Which lines of the records below contain the string "agent"? Report each of them.

(Collected data)

•••••

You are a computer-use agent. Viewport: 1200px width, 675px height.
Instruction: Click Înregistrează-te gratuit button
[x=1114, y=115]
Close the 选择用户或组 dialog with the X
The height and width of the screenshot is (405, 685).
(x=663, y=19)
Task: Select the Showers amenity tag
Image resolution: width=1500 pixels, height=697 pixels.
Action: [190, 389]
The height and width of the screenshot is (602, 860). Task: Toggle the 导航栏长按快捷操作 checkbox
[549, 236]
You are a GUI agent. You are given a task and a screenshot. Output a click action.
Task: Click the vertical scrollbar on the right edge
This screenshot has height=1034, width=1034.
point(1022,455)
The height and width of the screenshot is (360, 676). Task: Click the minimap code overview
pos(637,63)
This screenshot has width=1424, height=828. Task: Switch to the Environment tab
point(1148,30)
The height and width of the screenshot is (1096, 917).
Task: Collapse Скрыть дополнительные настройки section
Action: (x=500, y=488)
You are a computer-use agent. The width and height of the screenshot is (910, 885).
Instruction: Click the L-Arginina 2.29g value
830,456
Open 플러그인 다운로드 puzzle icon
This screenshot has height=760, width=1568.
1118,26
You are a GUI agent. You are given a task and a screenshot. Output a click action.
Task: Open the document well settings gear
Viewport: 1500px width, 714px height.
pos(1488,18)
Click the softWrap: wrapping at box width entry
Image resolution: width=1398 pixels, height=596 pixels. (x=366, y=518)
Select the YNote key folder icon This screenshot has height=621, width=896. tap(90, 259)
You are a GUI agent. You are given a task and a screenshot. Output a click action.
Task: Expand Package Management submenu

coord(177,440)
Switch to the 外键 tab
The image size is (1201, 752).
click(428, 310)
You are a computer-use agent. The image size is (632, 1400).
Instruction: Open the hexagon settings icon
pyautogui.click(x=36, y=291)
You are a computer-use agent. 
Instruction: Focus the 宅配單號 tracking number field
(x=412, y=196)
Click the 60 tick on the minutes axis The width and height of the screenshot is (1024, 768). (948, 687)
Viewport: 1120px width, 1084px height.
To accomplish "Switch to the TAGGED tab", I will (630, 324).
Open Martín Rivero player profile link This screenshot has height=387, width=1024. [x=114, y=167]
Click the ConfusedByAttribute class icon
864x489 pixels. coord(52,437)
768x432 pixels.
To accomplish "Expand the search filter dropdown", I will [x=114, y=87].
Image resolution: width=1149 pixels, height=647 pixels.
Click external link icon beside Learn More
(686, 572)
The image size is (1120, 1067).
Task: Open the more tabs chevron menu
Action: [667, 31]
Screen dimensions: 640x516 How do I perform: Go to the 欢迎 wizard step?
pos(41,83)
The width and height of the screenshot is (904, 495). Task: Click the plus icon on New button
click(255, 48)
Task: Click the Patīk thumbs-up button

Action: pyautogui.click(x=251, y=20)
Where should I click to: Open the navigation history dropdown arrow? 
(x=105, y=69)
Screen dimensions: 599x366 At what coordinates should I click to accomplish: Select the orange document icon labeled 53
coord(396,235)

•••••

_Result_
You are a computer-use agent. Viewport: 1200px width, 675px height.
You are a GUI agent. You are given a task and a screenshot. Output a click action.
You are a computer-use agent. The width and height of the screenshot is (910, 885).
You are a GUI agent. You are given a task and a screenshot. Output a click action.
You are a GUI agent. You are given a task and a screenshot. Output a click action.
You are a computer-use agent. The image size is (632, 1400).
You are a computer-use agent. 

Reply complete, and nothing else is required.